Dr. Barron acknowledges the challenges of developing such tools, including the financial resources needed to evaluate these models and build infrastructure. "The actual, real-world implementation of digital tools is not something that's going to be—or should be—funded by research grants," he notes. "We need deeper investment from the Centers for Medicare & Medicaid Services as well as from major insurance companies."
Such investment could provide a lot of value, Dr. Barron argues. He adds that these tools could be especially useful in providing care for people living in rural areas who don't have regular access to in-person clinic visits as well as for older patients and those with chronic pain and other chronic medical conditions. "If we can detect a problem sooner, we can act on it sooner, and ultimately that could save money," he says.

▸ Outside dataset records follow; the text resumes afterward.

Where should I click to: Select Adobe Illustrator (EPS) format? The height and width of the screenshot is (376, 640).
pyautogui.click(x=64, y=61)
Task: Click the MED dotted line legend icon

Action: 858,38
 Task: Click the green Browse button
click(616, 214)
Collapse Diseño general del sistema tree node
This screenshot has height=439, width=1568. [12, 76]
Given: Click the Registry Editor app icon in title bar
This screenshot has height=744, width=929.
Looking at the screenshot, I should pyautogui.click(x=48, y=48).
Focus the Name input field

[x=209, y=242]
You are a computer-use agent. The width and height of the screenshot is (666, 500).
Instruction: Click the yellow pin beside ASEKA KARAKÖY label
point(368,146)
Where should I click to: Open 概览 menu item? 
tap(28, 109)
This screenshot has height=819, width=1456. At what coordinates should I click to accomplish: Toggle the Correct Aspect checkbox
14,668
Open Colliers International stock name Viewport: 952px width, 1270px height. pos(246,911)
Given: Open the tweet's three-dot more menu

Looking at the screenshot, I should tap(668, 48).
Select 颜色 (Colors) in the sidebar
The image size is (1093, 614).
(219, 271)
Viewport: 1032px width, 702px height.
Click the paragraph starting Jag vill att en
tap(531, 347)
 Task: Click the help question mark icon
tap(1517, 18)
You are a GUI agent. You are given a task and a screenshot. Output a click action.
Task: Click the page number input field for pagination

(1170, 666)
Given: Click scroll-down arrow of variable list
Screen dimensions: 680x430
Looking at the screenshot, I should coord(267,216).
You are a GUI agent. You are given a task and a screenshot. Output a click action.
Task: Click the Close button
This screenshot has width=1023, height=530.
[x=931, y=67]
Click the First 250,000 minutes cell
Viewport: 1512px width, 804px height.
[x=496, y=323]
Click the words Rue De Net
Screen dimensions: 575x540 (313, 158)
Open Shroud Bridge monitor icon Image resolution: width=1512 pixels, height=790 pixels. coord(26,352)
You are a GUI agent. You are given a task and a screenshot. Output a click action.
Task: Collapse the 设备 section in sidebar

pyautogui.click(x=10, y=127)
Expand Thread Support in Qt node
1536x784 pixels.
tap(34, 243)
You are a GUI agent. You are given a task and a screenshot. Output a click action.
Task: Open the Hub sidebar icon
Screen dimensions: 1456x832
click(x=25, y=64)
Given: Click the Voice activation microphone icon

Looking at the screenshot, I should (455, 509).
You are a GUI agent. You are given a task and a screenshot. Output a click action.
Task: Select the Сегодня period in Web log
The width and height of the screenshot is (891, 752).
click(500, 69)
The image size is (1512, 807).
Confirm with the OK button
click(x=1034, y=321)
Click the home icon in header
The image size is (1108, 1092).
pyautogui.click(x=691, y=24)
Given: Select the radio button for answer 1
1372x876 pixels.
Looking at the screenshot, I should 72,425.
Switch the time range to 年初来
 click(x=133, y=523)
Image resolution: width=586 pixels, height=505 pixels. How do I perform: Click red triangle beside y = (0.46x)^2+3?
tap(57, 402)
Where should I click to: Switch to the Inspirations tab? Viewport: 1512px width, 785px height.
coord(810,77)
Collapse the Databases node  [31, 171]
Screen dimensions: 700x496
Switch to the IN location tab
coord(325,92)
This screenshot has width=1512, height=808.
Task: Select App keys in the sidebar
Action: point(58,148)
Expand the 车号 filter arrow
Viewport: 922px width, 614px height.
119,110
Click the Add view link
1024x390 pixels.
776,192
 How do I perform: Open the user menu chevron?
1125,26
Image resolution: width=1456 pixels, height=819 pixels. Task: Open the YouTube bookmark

Much of this research falls under the field of digital phenotyping, which involves using data patterns to determine the best intervention for each individual patient. This includes identifying patterns in wearable device or smartphone use and connecting those patterns to specific health behaviors.
"If we can collect enough information from a patient, we can reasonably say whether they fit into one of these data-driven patterns," Dr. Barron says. "The challenge right now is developing the tools for designing and testing these patterns."
Brigham emergency medicine physician Peter Ray Chai, MD, MS, focuses many of his efforts on the use of digital technology in psychiatry and in medicine more broadly.
One area that he has studied is how ingestible electronic sensors can be used to monitor medication adherence. This technology so far has been applied largely in the HIV setting, but he sees value in using it to monitor whether psychiatric patients are regularly taking their medications. The technology employs pills labeled with a radio sensor that emits a signal that's detectable by a wearable device.
"We may be able to connect this to some kind of app that would remind patients to take their medications if they forget," Dr. Chai says.
Using digital phenotyping, it may also be possible to link data about medication adherence to other measures that can be tracked via a smartphone. "We can get a GPS track of an individual's typical day and potentially sense deviations that could contribute to phenotypic risks for changes in mental health or substance abuse issues," he says. "We're hoping to build out these technologies."
Digital phenotyping is also useful in syndemics, or evaluating the interactions of co-occurring social and health conditions that can contribute to worse health outcomes. It has particular applications in the context of substance abuse, in which GPS data could track patients going to specific locations that have been linked with past substance abuse. Wearable devices can also detect biometric changes associated with substance abuse, including changes in heart rate and body temperature.
Dr. Chai explains that digital phenotyping generates massive data sets, which require the development of AI models that can interpret these data and distinguish between usable data and noise. In this work, too, ground truth is important.
"In psychiatry, the challenge is in understanding how to get close to that ground truth," he says. "This is where digital phenotyping can be so valuable. There are many models that can allow us to explore how these things eventually get integrated into clinical care."
One anticipated benefit of this work, Dr. Chai notes, is to help the field of psychiatry become more proactive. "A lot of what we do in mental health and behavioral science is reactive," he says. "We wait for patients to do something, and then we respond. A big thrust of our digital phenotyping work is to be able to predict or anticipate when patients are likely to have problems and to intervene before it's too late.”